ST. PAUL - Two western Minnesota legislators may not be as close as they once were after an indirect heated exchange the past few days.
It started when House Minority Leader Marty Seifert, R-Marshall, wrote a column decrying a series of tax increases that would total $4 billion Democrats propose.
It escalated when Rep. Al Juhnke, DFL-Willmar, sent an e-mail to 300 to 400 people about Seifert's column: "This is one of the most laughable, putrid, inane, bizarre, out-to-lunch, out-of-touch, inaccurate, misleading, untruthful pieces of prose I have seen in a long, long time."
The two briefly talked in a committee hearing Monday, but did not smooth over the divide. In the past, they had been able to work together, despite being from opposite parties; both say that will be harder now.
Seifert penned a column for release last Friday spelling out a series of tax increases individual House Democrats proposed.
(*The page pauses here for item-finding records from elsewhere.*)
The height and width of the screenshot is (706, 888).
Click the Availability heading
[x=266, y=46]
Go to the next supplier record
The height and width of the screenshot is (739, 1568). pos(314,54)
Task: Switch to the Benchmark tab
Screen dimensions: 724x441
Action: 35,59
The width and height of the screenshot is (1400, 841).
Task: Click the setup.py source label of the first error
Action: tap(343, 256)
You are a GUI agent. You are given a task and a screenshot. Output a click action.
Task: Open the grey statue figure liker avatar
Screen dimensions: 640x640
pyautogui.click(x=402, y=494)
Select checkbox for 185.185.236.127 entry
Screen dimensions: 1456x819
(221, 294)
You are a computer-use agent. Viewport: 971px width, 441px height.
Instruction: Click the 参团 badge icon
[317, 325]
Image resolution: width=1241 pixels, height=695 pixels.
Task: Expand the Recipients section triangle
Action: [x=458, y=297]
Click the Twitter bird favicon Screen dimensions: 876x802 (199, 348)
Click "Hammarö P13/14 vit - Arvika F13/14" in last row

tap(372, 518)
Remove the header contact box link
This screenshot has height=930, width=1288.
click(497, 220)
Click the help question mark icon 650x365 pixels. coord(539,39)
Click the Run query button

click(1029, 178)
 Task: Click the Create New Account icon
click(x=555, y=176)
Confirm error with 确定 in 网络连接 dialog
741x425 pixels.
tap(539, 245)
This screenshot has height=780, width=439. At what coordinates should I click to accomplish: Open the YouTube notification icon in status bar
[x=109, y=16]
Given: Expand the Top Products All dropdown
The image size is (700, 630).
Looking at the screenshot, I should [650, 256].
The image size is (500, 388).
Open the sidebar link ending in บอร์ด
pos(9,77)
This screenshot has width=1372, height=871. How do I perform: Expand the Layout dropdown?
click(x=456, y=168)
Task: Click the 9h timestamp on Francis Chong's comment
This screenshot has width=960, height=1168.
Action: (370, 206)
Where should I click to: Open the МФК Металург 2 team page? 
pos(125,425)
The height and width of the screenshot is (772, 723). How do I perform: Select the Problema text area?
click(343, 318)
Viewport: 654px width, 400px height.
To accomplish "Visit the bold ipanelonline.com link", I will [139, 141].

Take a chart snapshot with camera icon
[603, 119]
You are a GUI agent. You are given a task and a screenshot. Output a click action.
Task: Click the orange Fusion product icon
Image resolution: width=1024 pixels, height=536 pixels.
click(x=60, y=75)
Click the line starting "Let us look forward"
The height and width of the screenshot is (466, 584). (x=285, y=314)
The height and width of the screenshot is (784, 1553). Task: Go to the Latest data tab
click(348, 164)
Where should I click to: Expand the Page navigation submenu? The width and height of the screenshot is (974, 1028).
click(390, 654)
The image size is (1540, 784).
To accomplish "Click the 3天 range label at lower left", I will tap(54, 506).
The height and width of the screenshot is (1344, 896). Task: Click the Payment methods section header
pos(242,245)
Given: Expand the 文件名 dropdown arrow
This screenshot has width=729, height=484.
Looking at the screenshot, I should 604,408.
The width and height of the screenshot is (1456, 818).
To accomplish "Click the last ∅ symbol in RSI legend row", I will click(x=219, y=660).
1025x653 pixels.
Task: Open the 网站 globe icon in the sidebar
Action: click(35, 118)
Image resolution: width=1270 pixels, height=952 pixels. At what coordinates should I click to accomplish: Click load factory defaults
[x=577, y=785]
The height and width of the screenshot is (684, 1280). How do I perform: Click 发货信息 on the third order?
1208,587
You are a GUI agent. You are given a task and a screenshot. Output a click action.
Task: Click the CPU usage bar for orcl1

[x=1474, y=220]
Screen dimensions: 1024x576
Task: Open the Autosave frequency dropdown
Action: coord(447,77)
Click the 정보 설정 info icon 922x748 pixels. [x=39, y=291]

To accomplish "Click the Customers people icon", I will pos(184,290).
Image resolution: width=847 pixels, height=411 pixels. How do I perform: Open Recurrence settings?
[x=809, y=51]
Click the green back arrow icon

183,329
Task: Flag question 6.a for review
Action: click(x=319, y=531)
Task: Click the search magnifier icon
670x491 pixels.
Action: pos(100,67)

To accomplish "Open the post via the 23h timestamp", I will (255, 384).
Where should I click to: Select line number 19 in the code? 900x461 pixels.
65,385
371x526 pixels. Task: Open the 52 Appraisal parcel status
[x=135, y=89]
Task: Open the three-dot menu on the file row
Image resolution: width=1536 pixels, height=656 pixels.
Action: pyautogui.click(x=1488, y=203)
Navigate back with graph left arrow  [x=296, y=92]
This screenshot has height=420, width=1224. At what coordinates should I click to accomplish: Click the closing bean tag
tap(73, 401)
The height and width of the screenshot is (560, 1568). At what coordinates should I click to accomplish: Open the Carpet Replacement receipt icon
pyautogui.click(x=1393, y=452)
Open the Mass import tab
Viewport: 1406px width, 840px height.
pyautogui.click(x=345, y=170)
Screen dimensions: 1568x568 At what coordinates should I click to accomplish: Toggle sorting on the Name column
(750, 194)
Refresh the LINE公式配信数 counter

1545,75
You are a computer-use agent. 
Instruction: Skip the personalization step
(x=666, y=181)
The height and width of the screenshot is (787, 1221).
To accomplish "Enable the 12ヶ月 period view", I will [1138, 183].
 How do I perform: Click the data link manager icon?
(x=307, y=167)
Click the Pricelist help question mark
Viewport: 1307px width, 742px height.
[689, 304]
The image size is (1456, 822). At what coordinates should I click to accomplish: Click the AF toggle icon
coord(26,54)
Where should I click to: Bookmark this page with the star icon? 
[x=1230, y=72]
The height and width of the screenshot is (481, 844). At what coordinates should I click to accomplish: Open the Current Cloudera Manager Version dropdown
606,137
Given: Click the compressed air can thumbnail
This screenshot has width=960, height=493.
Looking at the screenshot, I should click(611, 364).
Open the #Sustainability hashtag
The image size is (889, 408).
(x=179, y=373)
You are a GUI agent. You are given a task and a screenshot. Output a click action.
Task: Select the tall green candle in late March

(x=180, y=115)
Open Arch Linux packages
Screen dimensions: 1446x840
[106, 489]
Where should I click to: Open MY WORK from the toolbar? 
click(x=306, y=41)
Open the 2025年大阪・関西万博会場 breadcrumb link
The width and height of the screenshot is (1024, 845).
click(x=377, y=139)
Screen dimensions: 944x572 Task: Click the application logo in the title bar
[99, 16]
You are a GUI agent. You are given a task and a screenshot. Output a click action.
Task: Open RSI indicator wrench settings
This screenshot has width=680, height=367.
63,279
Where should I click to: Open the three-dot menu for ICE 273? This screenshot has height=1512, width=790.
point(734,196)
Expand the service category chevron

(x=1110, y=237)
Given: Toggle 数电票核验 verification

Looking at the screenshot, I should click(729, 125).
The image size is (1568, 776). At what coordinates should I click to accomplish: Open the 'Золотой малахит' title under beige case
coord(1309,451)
Those Democrat-Farmer-Laborite proposals range from a $1.2 billion income tax increase to a 790 percent increase in beer taxes, Seifert wrote.
"The new Democrat-controlled Legislature is obsessed with tax increases on you," he added.
Seifert indicated Democrats were not using common sense.
The column upset Juhnke, who shot back on Saturday by sending an e-mail to 300 to 400 people he regularly updates on political issues.
"Can you believe a supposed caucus leader would actually write such dribble, much less send it out to papers or actually stop into media outlets and try to convince educated journalists that this is true?" Juhnke asked.
On Friday, Seifert stopped by Juhnke's hometown newspaper, the West Central Tribune, which printed an article about the Republican the next day.
Juhnke said Seifert - whom he used to like - went too far.
"It certainly is not going to help Marty move forward on any proposal he may have," Juhnke said in an interview.
Juhnke said that even when he was an assistant DFL leader, he refused to attack Republicans, despite pressure from higher up to do so.
"I do not believe that is how you get things done," he added.
Juhnke said he does not remember a political caucus leader who has said anything in public as harsh as Seifert did in his column.
In an e-mail to the Tribune, Seifert responded: "I have documentation for everything in the column, including authors, file numbers, etc."
While Juhnke said Seifert will not be as successful after his column, Seifert said something similar about Juhnke: "I still like him, but think that this hurts his credibility by being overly nasty."
In an interview, Seifert said that in his time as a legislator, he has never seen comments as harsh as those from Juhnke.